17 June 2006

Plutonium lessons from Korea

By Jacqui McCarney


It would be funny it wasn't so tragic. In 2002 the United States accused North Korea of enriching uranium to make nuclear weapons. Sound familiar? The tragedy in this case was that the North Koreans weren't anywhere near being able to enrich uranium sufficiently to make a nuclear weapon, but, as a consequence of the accusation, the North Koreans suddenly were able to make nuclear weapons.

Confused? You should be. To understand the story you have to know how to make a nuclear bomb. Not in every detail, but at least the basics. There are two types of nuclear bomb; one is made from uranium – very highly enriched uranium to be precise – and the other is made from plutonium. The difference between uranium and plutonium, and where they come from, is extremely significant.

Let's start with uranium. The stuff you use for nuclear weapons and nuclear reactors, uranium 235, is less than 1% of the uranium that you find in the ground. To get a concentrated amount of uranium 235 you therefore have to separate the U235 from the rest of the uranium. To do this you have to use a complex machine called a centrifuge cascade. The centrifuge cascade relies on very precise engineering, a constant supply of electricity, bearings that can withstand a huge amount of work without degrading, very specialised materials and an extremely well controlled environment. It takes over a thousand centrifuges, operating constantly for a year, to produce enough very highly enriched uranium for one nuclear bomb. At this point it is worth noting that Iran currently only has a 164 centrifuge pilot project which has only just become operational after several years work. They plan to make a bigger centrifuge cascade, but it won’t be ready any time soon, and there are plenty of technical hurdles to be overcome in the process. Making nuclear weapons from uranium is no easy task.

Another way to make a nuclear weapon is with plutonium. All you need, to make plutonium, is some old fuel rods from your local nuclear reactor, a few chemicals and some large stainless steel tanks. Every used fuel rod contains a few grams of plutonium but you need at least 20 odd kilograms of the stuff to make a nuclear weapon. That's quite a few fuel rods, but, if you happen to have your very own nuclear reactor, you will also have access to several thousand fuel rods. Anyone with a nuclear power station therefore, can make plutonium without too much difficulty. Anyone with a few kilograms of plutonium, could make a nuclear weapon.

Let's return to North Korea. It's important to know that North Korea has built and operates its own nuclear reactor and therefore has access to plutonium. Until recently the plutonium in the used fuel rods was carefully monitored by international inspectors. Then the United States accused the Koreans of enriching uranium. The basis of the accusation was the fact that the Koreans had tried to buy the materials to make a centrifuge cascade (remember what that is?). They might have tried, but there is no evidence, according to the US establishment journal Foreign Affairs, that they actually succeeded in buying the parts, let alone in putting them together and successfully operating the highly complex machine; according to Johnathan Pollack, chairman of the Strategic Research Department at the US Naval War College "North Korea confronted daunting obstacles had it decided to build an enriched uranium weapon, or even to acquire the production capabilities that might ultimately permit such an option".
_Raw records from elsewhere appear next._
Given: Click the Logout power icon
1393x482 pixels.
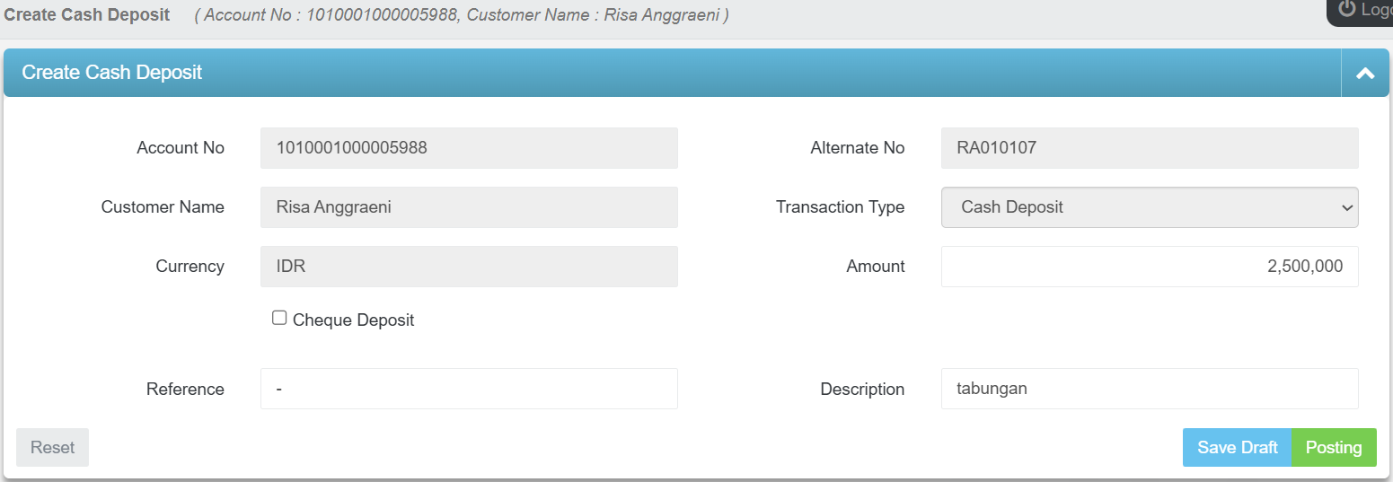Looking at the screenshot, I should (1346, 9).
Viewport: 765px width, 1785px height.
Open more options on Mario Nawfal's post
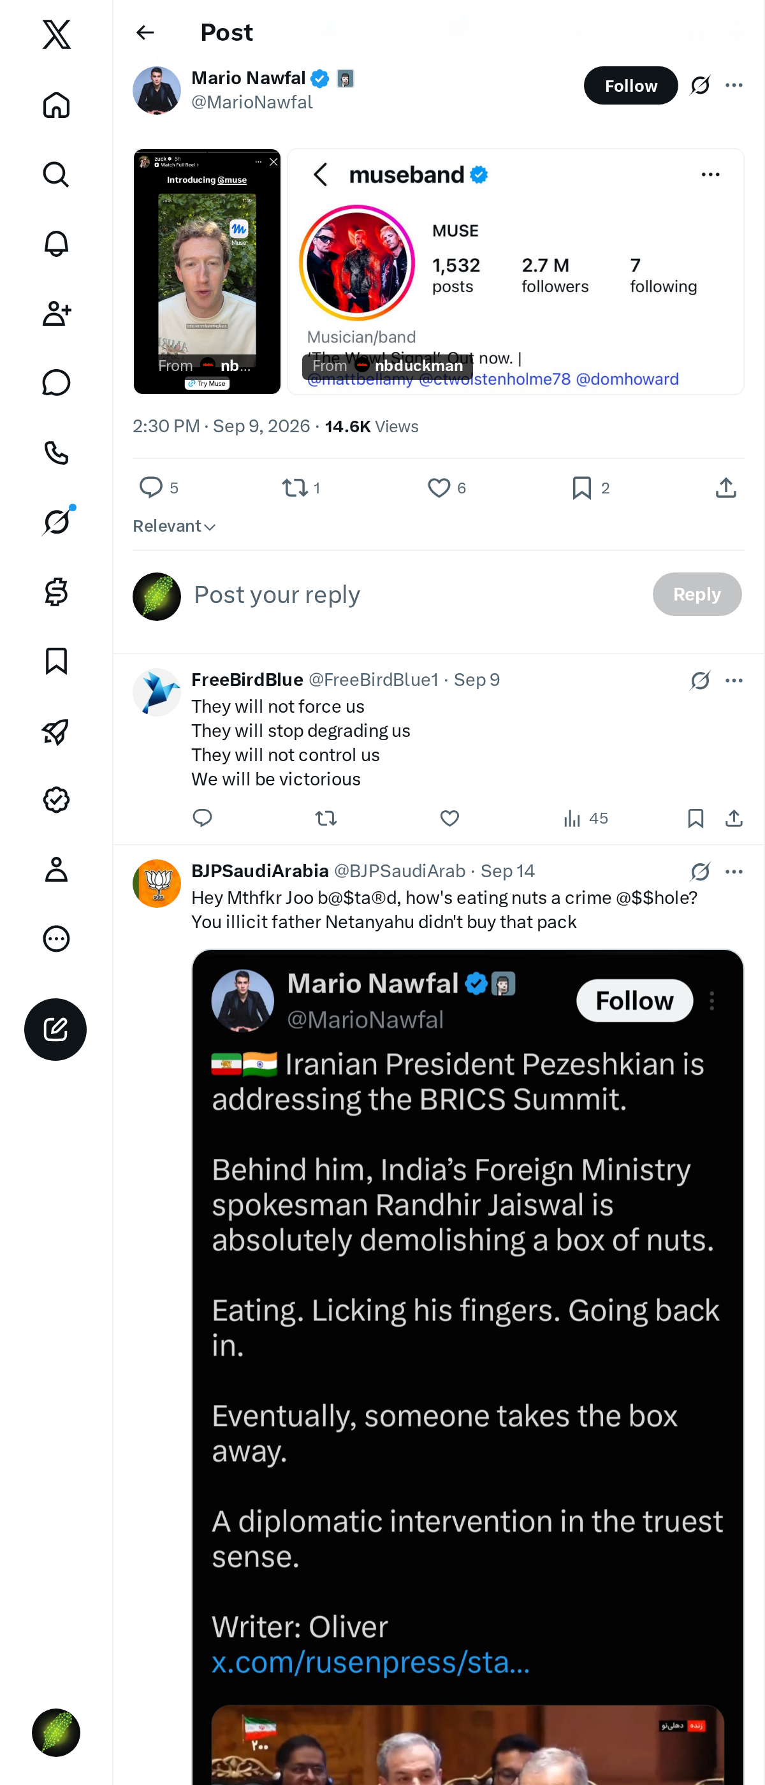(734, 85)
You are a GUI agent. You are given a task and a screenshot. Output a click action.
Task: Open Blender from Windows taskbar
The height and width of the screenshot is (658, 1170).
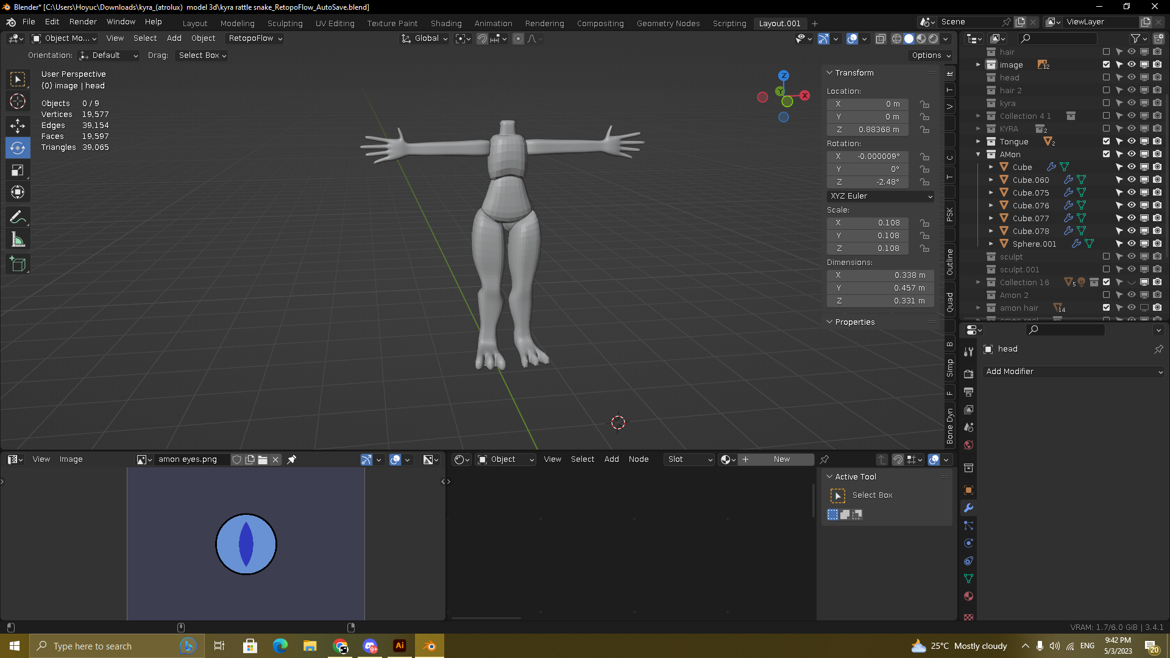coord(430,646)
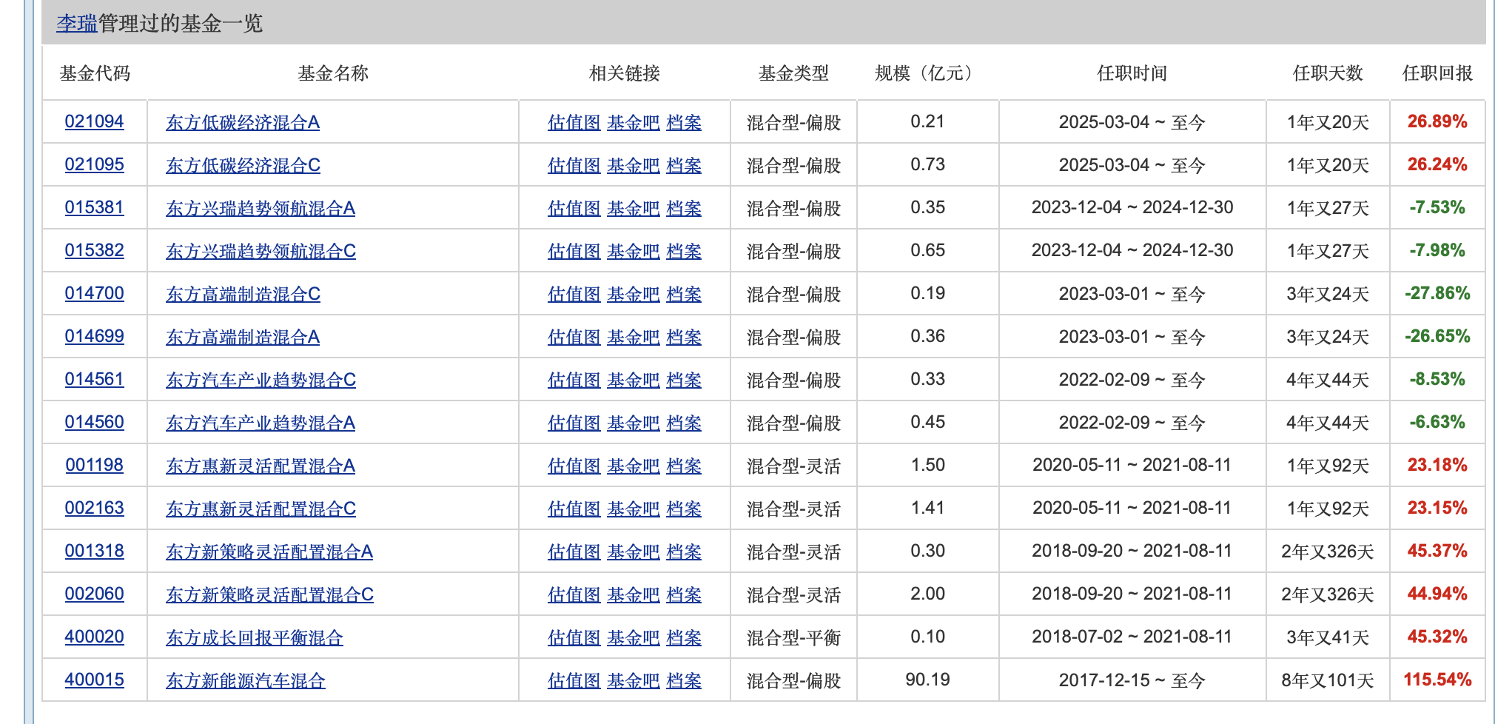Click fund code 014699
The image size is (1495, 724).
[94, 336]
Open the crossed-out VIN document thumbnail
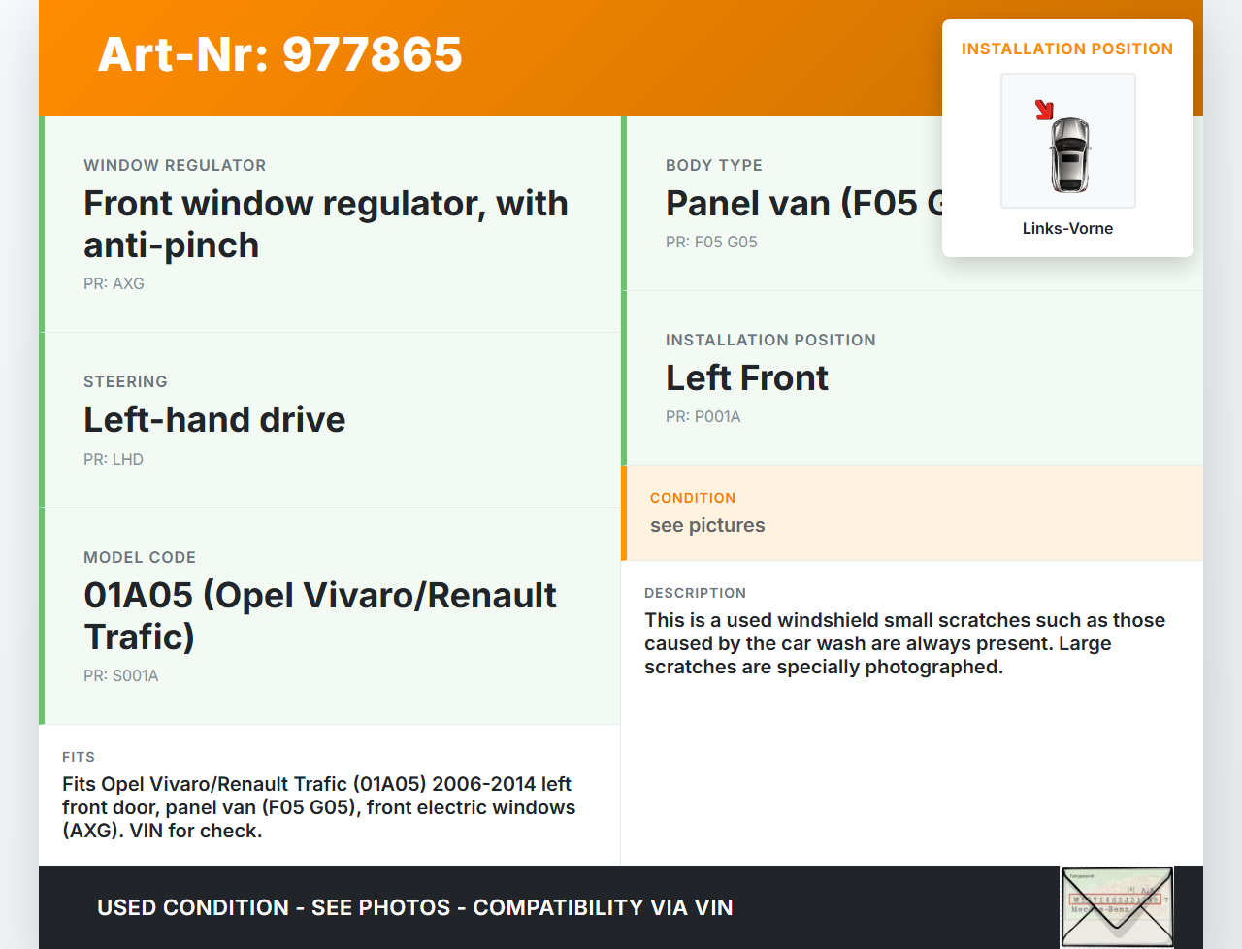1242x949 pixels. click(x=1117, y=906)
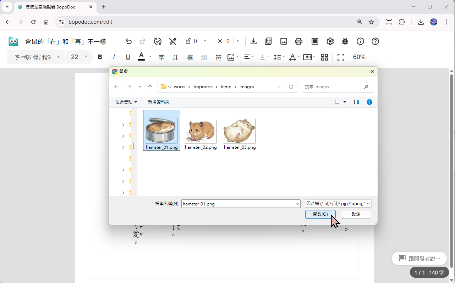Select the hamster_03.png thumbnail
The image size is (455, 283).
pyautogui.click(x=240, y=131)
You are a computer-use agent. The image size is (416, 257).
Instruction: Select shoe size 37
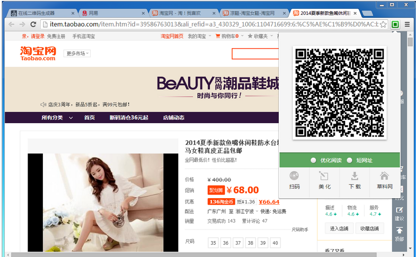coord(238,243)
For the Bush administration though it was enough to call an end to the Agreed Framework which allowed inspectors to monitor the Korean nuclear programme in return for economic benefits from the United States. So the Bush administration was able to call a halt to providing economic aid to North Korea. The downside for the international community was that it also meant that the nuclear inspectors had to leave the country too. Suddenly no one was monitoring the North Korean nuclear reactor and those piles of used fuel rods containing that oh so deadly plutonium.

Two years later the North Koreans announced they had made a nuclear weapon. No one doubted that they would have been able to extract the plutonium from the used fuel rods now that no one was looking. The Bush administration's accusation that North Korea was enriching uranium for nuclear weapons was a gross exaggeration that has seriously back fired. For Bush and his advisers the devil is clearly in the axis of evil, for the rest of us the lesson is clear; the devil is in the detail.

My thanks to Liam Carroll for his help and research with this column.